=== Records shown ===

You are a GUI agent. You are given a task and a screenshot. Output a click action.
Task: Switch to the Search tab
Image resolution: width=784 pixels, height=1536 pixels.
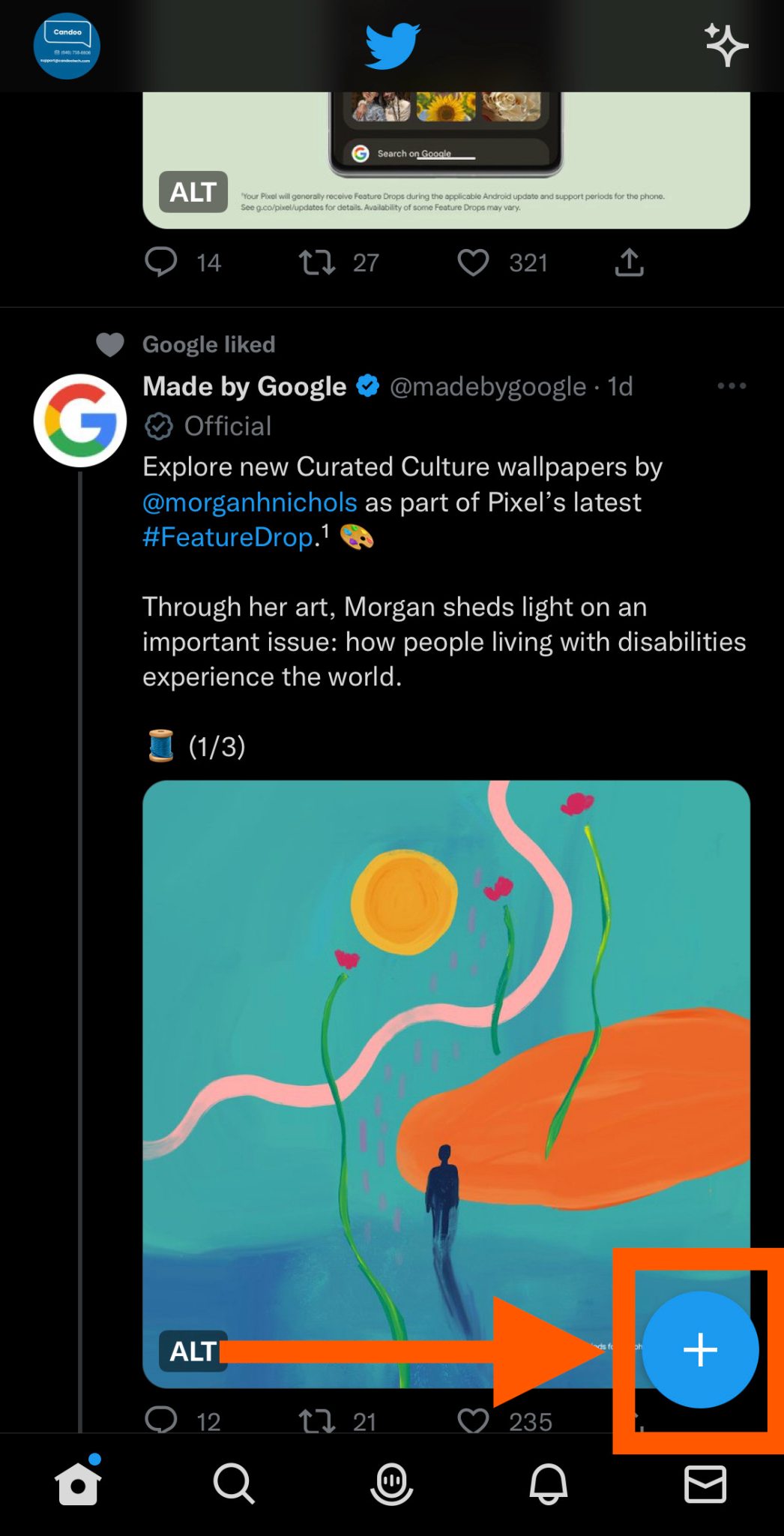tap(234, 1484)
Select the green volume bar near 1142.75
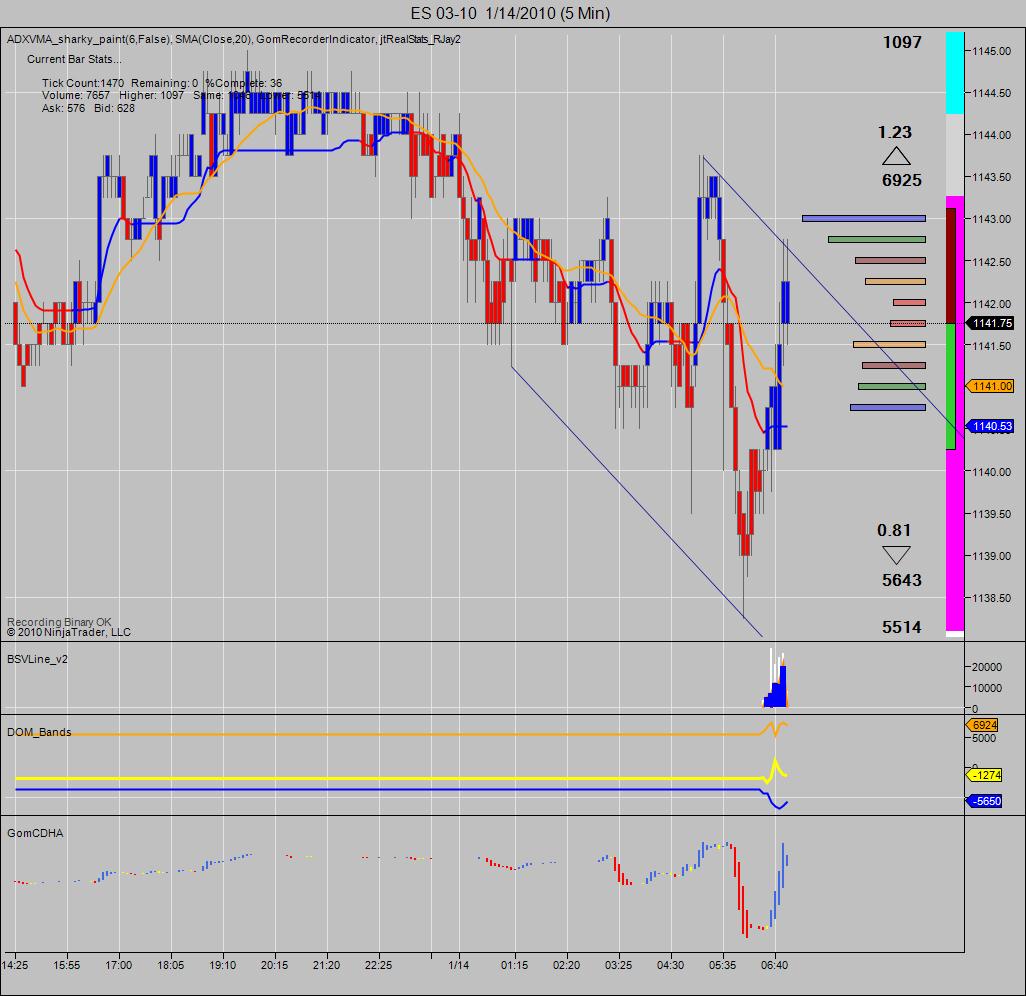Viewport: 1026px width, 996px height. [x=877, y=240]
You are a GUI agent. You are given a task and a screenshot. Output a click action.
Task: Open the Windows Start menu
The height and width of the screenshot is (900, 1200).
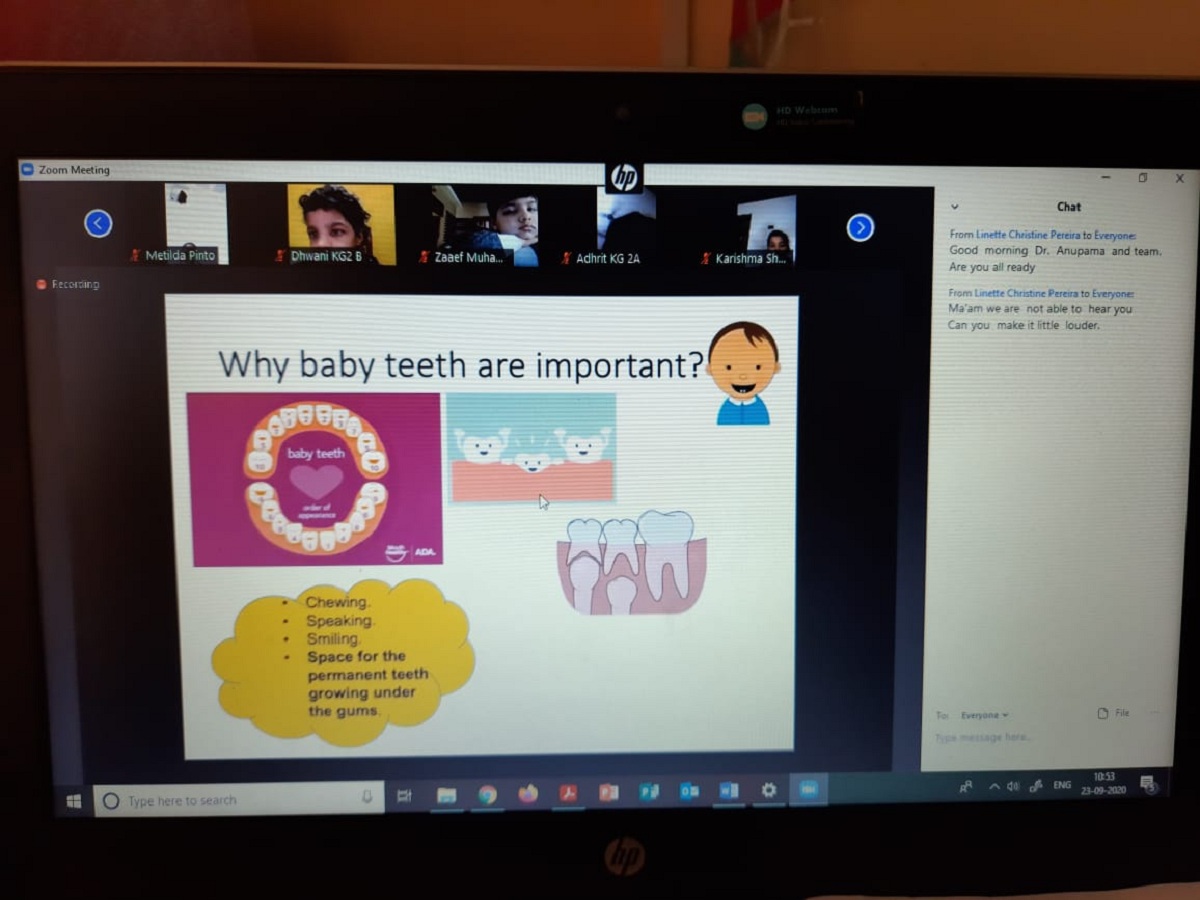(x=74, y=801)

===

Problem statement
Transcribe the data completely. No pictures should appear in the transcription.

Response to this exercise
You are a GUI agent. You are given a task and a screenshot. Output a click action.
Task: Switch to the Search tab
Image resolution: width=784 pixels, height=1536 pixels.
tap(234, 1484)
Select the green volume bar near 1142.75
Viewport: 1026px width, 996px height. [x=877, y=240]
You are a GUI agent. You are given a task and a screenshot. Output a click action.
Task: Open the Windows Start menu
The height and width of the screenshot is (900, 1200).
(x=74, y=801)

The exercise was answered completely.